The second component recognizes that this information, this data, should not simply inform a consultant preparing a development plan or the physical planning department of the KCCA. In matters of land, communities need to trust and understand the data available if it is to guide planning. The urban poor have a deep distrust of the information cited by government, which they perceive to have historically been used to crush their rights and demands. Conversely, when communities drive the data gathering process, it sets in motion a discussion with authorities that is based on information the community owns. When they begin the negotiation process, they are able to do more than demand a right to stay: they begin a discussion on strategies for a way forward for upgrading based on concrete information. Politicization and manipulation of urban poor communities by politicians, developers, and even fellow community members has proven an equally significant impediment to urban land management. This component recognizes that equipping a wider base of citizens with actual information can help to counter the tendency for rumor and mistruths to drive the discussion.

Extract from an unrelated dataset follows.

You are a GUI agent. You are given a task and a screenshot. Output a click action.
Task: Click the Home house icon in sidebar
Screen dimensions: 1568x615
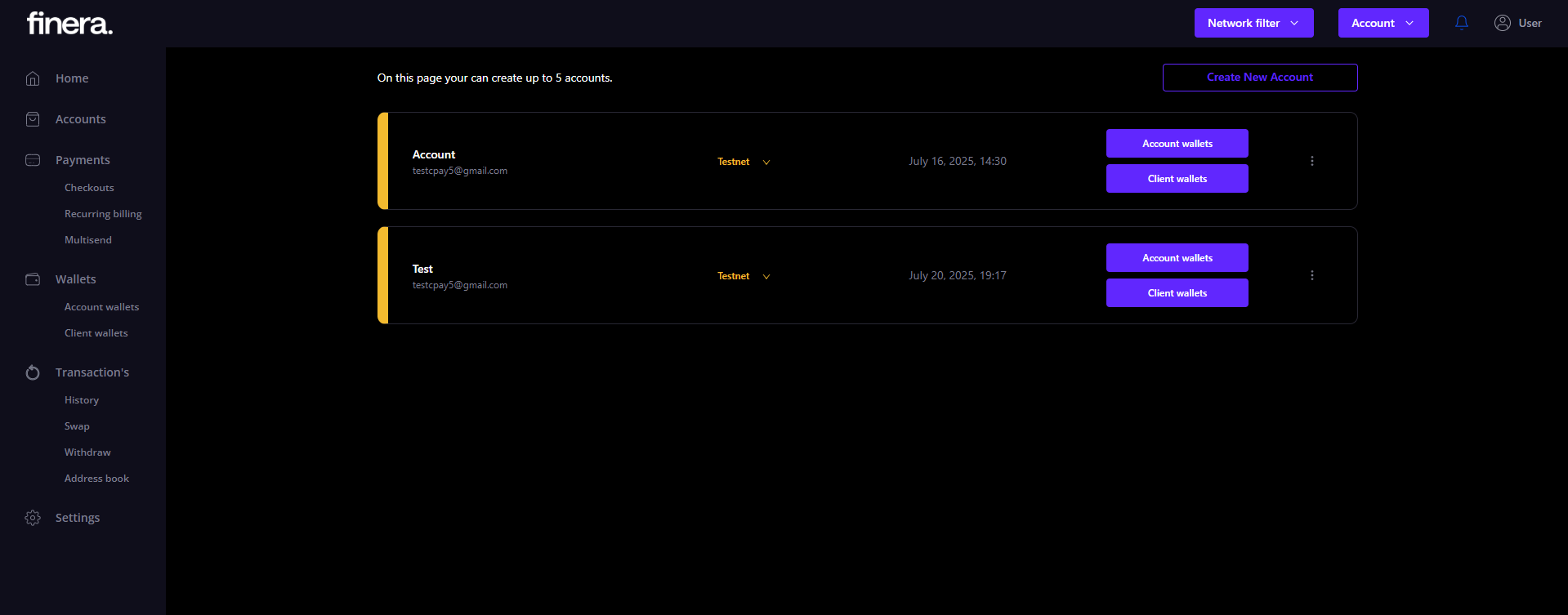(33, 78)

The third component, then, relates to negotiation and partnership. It is clear technocrats cannot implement their development plans without community buy-in – unless they plan to use force to evict all those opposed to their plans. The community, likewise, will not benefit from continued haphazard, un-guided developments, which threaten the safety and viability of their settlements. Neither party benefit from the present state of affairs, which is characterized by both sides shouting and neither listening. The technocrats will only – perhaps justifiably – listen to the community if it can answer the question: What is your alternative? The community, meanwhile, will only listen to the technocrats if they agree to listen.

We are already finding that the present requirements for planning approvals will need to be adapted to fit the local land tenure realities if development plans are to have any chance of implementation on the land occupied by the majority of Kampala’s residents. We will keep you updated as the profiling information is analyzed, verified, and utilized by the NSDFU.